The Biochemistry on How Muscle Grows

How muscle grows could be a challenge to construe, largely because of its physiological complexity. Very few fitness professionals are as well advised in how muscles grow and adapt due to the increasing amounts of health propaganda. Believe it or not, skeletal muscle is actually the most adaptable tissues in the human body.

Contusion to the Muscle Activating Satellite cells

As muscles go through high levels of intense exercise, as in resistance training, they cause tiny microtears in our muscle fibers, which helps with the expansion of our muscles. This obstruction to the muscle cell organelles activates our satellite cells (precursors to skeletal muscle cells), which are located on the outside of our muscle fibers to proliferate to the site of injury. Essentially, a biological effort to repair or restore damaged muscle fibers starts with the satellite cells merging together and to the muscle fibers, often leading to muscle hypertrophy (muscle enlargement). As these satellite cells multiply the majority of them differentiate and merge to muscle fibers to create new muscle protein strands (myofibrils) and repair damaged muscle fibers. Hence, this will allow muscle cell protein strands to increase in thickness and size.  It’s also compelling to note that elevated numbers of satellite cells are found to be linked with slow-twitch muscle fibers as compared to fast-twitch muscle fibers within the same muscle, as they are normally going through cell maintenance repair and recovery from it’s daily heavy load.

Muscle Growth Factors

Growth factors are hormone-like compounds that activate satellite cells to assemble the gains in the muscle fiber size. These growth factors have shown to affect muscle growth by regulating satellite cell activity. One of the growth factors, the hepatocyte growth factor is a key regulator of satellite cell activity. This is the activating factor when muscle cells are damaged and research has shown they may also be responsible for causing satellite cells to migrate to the site of injury of the muscle area.  The Fibroblast growth factor (FGF) is another growth factor that plays a key role in muscle repair following intense exercise. Research has shown that the role of FGF may be in the revascularization (creating new blood capillaries) process during muscle regeneration. Our third and most critical growth factor, insulin-like growth factor (IGF) plays a critical role in regulating the amount of muscle mass growth, promoting changes occurring in the DNA for protein synthesis, and promoting muscle cell repair. There are two IGFs: IGF-1 and IGF-2. These two factors are distinguishable in terms of the roles they play on tissues because they bind to and activate different receptors. The major action of IGF’s is on cell growth.

Insulin also contributes to the stimulation of muscle growth by promoting protein synthesis and facilitating the entry of glucose into cells. The satellite cells utilize glucose as a fuel substrate, allowing for their growth activities.

Growth hormones stimulate tissues, mainly the liver, to synthesize and secrete IGF-1, which in turn stimulates hypertrophy (enlargement of cell) and hyperplasia (Increase in cell number) of most tissues, including bone.

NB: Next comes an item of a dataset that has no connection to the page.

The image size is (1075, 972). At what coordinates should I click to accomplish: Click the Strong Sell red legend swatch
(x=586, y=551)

Lastly, our steroid hormone testosterone may affect our muscle hypertrophy. Testosterone has the ability to produce growth hormone responses in the pituitary, which can enhance cellular amino acid uptake and protein synthesis in the skeletal muscle. In addition, by also interacting with nuclear receptors on the DNA, it results into protein synthesis.

Overview of Muscle Growth: Conclusion

In closing, as you can see muscle growth has its biological complexities and involves the interplay of numerous cellular organelles and growth factors. It’s important to note that the best way to understand how muscle grows is whenever the rate of protein synthesis is greater than the rate of muscle protein breakdown. Muscle protein synthesis and muscle protein breakdown are controlled by complimentary cellular mechanisms.

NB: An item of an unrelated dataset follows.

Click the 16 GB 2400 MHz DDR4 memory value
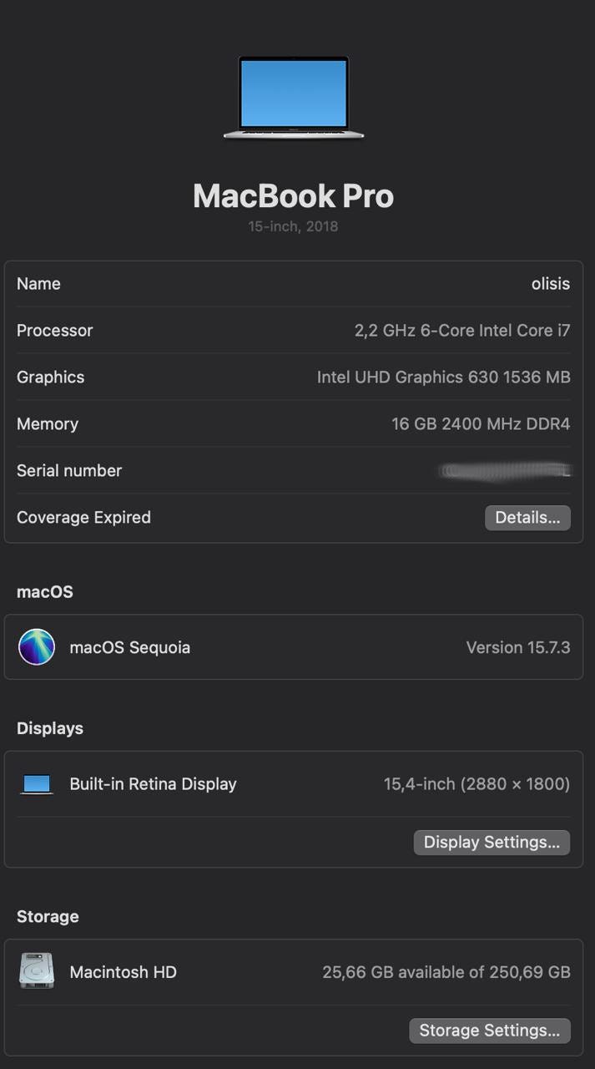Image resolution: width=595 pixels, height=1069 pixels. click(481, 424)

Through resistance training, nutrition, rest/recovery and sleep optimization will yield you the best results when it comes to maximizing muscle growth. All 4 of these pillars work synergistically to help you obtain optimal performance. Our body is continuously going through a remarkable remodeling process, trying to carefully design the perfect structure based off the healthy physiological habits you feed it.


  1. Foss, M.L. and Keteyian, S.J. (1998). Fox’s Physiological Basis for Exercise and Sport. WCB McGraw-Hill.

  2. Rasmussen, R.B., and Phillips, S.M. (2003). Contractile and Nutritional Regulation of Human Muscle Growth. Exercise and Sport Science Reviews. 31(3):127-131.